• Selected text:
******************************
Also forgot to mention that the demo bike had 2.35 Kenda Nevegal tires and I found them to be better than the Moto Rators I have as far as traction and self cleaning. When the time comes to replace my tires, I will definitely look into getting them.


----------



## Trev (Jun 28, 2009)

o3jeff said:


> Nice to see you back out after being bruised up. As far as breathing, I find my breathing is usually pretty heavy on all climbs, I just live with it and keep pedaling!



Yea, my breathing was out before the FKC.. I may just need to add some Jug-a-Lugging to my ride.. for a bit more warm up action..

Course, this is my first ride in 2 weeks... might have a part to play in that.. lol


----------



## Greg (Jun 28, 2009)

I've found my wind will take a big hit if I don't ride within 3 or 4 days since my last ride. I'll probably be well over a week before I get out again so I expect to be huffing big time.


----------



## bvibert (Jun 29, 2009)
******************************
• Dataset:
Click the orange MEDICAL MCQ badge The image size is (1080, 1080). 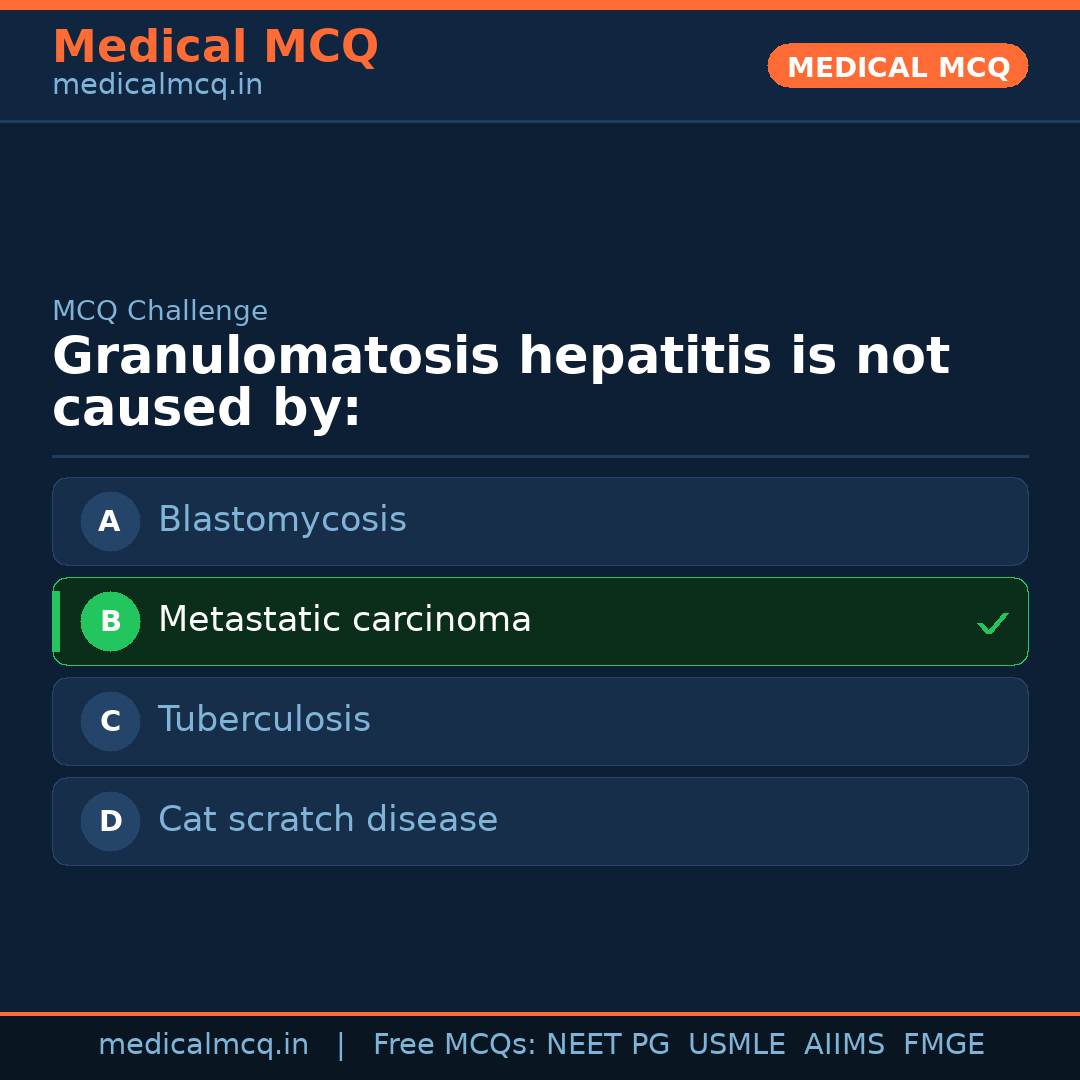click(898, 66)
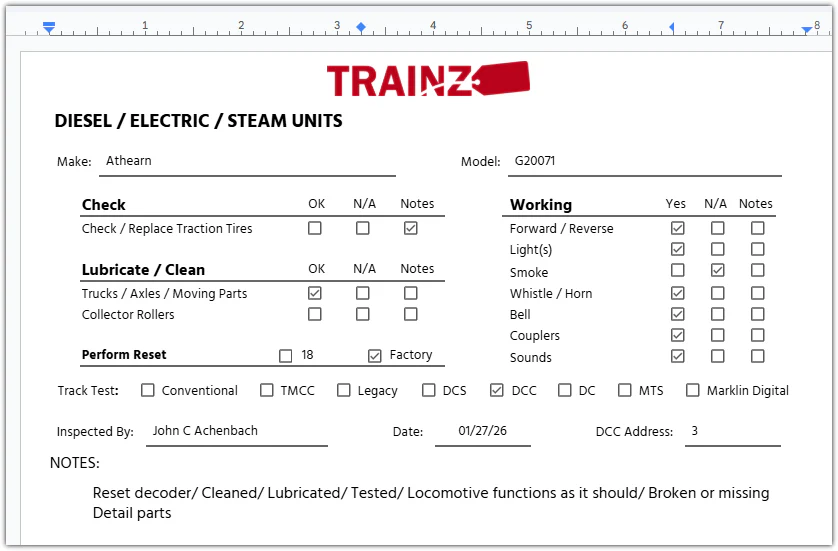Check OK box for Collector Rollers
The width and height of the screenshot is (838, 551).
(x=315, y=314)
******************************
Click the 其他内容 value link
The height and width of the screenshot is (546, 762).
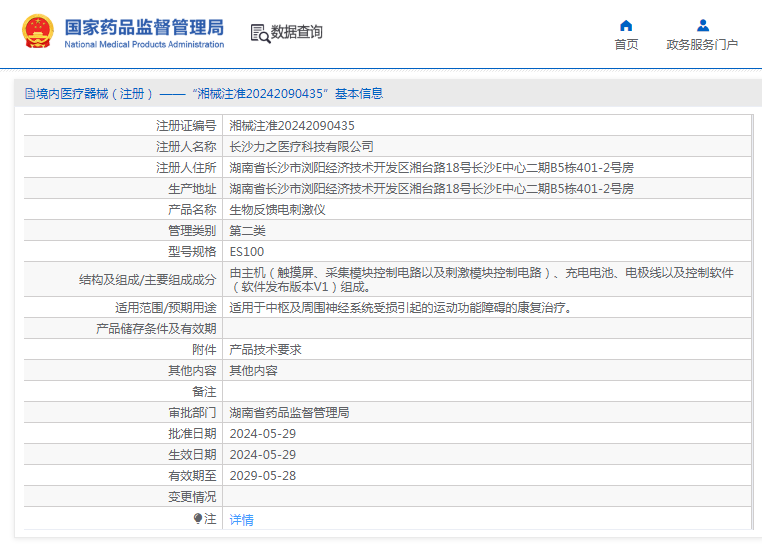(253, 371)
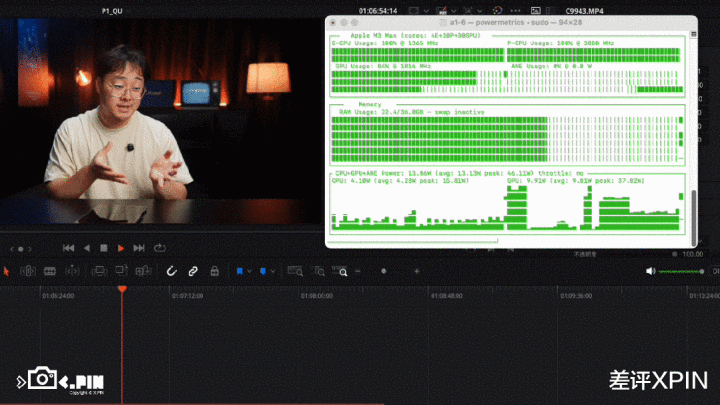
******************************
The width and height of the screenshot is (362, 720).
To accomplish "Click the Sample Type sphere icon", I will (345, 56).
******************************
• Tasks and exercises:
[1] In the mountain biking forum thread, what tires did the demo bike have?
[2] Please pick up the mountain biking forum thread at its last line and carry it forward.
The material has nothing to do with this work.

• Results by task:
[1] 2.35 Kenda Nevegal tires.

[2]
Trev said:


> I am attaching 2 pics of trail blockage that OP mentioned above.
> 
> First one is on the FKC, near the top by the firewall crossover.
> 
> ...



Build up on both sides of that first one and it looks like it could be a fun up and over...


----------



## Trev (Jun 29, 2009)

bvibert said:


> Build up on both sides of that first one and it looks like it could be a fun up and over...



Not a bad Idea actually, might even be wise to do make a short trail that goes off of the beaten path there to hit an up and over as well. I will assume someone will chainsaw that thing out of the way soon enough.. some atv guy or something..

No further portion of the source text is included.